An article published in an online Mexican News Outlet reads; Cases of depression in Mennonite women of Cuauhtémoc will be attended – XHEPL. Mennonites usually keep themselves as separated as they can from ‘outsiders’, however since there are not many Mennonite doctors, they do have to seek help outside of the community. This has led to the surrounding community now becoming quite concerned with the trends they are seeing, so much so that articles are being written about it by news outlets.

Growing up in this same Cuauhtémoc Mennonite community, I remember my mother struggling behind closed doors with depression, although I did not know the name for it then. My mom would be hopeless and despondent, and I knew she would then take her pills. When she did take them, she became erratic and agitated. As I grew older, I was faced with the realities and consequences of growing up like I did. Depression and anxiety became the ‘norm’ for me. I know now there were many women just like my mother, that were struggling behind closed doors.

Doctors are quick to prescribe anti-depressants, and when the dosage is no longer enough the pills become stronger and more frequent. For some, it becomes an addiction. This is a well-known anecdote within the community, often spoken of, laughed at, but never addressed at its core.

Silence Within the Community

The men and women in the community are part of the cycle of abuse that is well known and talked little about. Part of the reason for that is also the pride Mennonites carry for their culture and they do not want to bash their elders and disrespect their roots. But it is my belief that you can love your culture, while also being honest. The truth is there are downsides to growing up in a highly religious environment.

My Sisters And Me

Why Are Cases Of Depression So High In Mennonite Communities

I have a few answers to this question, from women who have been through it. Even though each situation for every woman will be different, the treatment of women that is often accepted within the Mennonite culture is often dehumanizing.
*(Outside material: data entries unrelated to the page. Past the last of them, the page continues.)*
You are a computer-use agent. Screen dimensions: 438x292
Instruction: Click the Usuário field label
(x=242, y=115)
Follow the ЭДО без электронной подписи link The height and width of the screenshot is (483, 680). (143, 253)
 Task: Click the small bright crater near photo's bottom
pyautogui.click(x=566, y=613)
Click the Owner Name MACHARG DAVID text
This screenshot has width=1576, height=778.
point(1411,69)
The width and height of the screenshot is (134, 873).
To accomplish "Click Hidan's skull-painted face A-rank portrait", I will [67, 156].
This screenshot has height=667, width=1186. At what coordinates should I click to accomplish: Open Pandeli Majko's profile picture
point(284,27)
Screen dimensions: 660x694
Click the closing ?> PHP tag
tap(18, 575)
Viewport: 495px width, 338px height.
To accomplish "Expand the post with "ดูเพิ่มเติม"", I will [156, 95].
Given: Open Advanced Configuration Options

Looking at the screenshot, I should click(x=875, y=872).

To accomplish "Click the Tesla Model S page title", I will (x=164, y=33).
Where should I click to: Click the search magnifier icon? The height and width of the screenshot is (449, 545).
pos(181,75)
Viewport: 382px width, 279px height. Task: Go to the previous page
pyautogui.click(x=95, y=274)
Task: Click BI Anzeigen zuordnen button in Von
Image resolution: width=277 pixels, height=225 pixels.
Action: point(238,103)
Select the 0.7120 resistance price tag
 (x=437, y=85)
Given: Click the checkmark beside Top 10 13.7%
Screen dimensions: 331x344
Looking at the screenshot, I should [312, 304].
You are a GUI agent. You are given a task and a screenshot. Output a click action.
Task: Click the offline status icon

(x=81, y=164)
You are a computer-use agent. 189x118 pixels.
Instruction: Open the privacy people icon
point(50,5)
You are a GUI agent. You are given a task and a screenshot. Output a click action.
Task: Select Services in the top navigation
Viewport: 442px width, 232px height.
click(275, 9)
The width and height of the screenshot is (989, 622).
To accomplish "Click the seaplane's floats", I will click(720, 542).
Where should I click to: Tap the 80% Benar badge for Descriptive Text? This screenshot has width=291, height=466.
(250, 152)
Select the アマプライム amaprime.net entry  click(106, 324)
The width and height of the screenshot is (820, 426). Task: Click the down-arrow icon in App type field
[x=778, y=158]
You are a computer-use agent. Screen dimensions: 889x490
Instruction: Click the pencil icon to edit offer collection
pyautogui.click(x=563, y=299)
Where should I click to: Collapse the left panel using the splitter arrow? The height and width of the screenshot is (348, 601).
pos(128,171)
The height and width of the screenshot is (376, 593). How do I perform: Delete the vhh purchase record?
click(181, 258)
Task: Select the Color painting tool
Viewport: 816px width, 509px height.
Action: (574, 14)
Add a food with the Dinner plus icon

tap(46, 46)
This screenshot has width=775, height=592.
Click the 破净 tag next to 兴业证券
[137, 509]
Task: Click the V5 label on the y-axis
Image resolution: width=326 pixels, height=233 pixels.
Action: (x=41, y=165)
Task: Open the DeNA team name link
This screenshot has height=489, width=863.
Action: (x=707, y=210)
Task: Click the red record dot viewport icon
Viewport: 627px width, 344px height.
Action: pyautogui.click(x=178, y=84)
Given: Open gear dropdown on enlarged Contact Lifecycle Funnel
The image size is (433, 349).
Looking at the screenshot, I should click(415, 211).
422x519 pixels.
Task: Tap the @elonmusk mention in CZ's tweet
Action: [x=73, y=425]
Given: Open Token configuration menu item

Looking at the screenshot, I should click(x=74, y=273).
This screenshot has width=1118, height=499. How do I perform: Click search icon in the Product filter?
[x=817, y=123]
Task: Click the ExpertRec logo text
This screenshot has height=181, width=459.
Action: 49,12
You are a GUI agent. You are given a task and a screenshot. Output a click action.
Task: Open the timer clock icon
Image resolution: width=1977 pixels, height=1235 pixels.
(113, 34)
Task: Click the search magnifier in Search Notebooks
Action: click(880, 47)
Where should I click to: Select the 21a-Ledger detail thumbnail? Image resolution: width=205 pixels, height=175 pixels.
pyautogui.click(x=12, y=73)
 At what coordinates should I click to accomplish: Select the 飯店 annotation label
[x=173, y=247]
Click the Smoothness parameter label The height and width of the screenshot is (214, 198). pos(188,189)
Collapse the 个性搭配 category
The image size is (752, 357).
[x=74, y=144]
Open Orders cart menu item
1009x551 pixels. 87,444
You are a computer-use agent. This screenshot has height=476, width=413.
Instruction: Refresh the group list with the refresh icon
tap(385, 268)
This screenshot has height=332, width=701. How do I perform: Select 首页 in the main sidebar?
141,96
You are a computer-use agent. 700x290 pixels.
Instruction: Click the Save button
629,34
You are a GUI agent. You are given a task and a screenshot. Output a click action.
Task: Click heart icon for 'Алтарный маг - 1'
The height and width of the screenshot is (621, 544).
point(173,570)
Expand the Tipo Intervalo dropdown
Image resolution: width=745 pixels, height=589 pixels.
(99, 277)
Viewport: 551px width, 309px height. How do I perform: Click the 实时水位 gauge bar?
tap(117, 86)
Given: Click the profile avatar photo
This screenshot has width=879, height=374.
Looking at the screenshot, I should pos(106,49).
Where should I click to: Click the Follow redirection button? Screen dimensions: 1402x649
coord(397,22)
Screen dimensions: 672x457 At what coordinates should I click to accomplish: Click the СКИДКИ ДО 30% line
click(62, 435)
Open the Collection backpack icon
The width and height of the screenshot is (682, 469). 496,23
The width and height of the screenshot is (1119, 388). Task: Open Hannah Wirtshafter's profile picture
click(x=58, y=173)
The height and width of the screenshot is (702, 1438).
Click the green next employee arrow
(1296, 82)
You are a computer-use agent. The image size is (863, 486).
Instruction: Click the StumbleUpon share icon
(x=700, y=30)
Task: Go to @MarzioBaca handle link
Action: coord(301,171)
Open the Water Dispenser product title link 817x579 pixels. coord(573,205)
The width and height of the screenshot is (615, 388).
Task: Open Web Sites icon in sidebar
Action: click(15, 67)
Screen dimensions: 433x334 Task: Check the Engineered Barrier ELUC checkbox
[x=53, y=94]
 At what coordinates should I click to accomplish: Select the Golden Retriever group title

Women are often perceived as being less than a man; less important, less intelligent, and so on. Your only value lies in your ability to cook, clean and birth children. And to please a man sexually, no matter what might be asked of you. Rather than painting a picture of God’s unique design and purpose that make a man and a woman in marriage, a picture of the relationship between Christ and the Church, women are seen more as a lesser human, there to take care of the man’s every need.

Women I have spoken to about this subject described to me the feeling of complete insignificance that resulted from this kind of treatment, not only from their fathers and husbands, but also from church leaders, when they sought out help for their situations.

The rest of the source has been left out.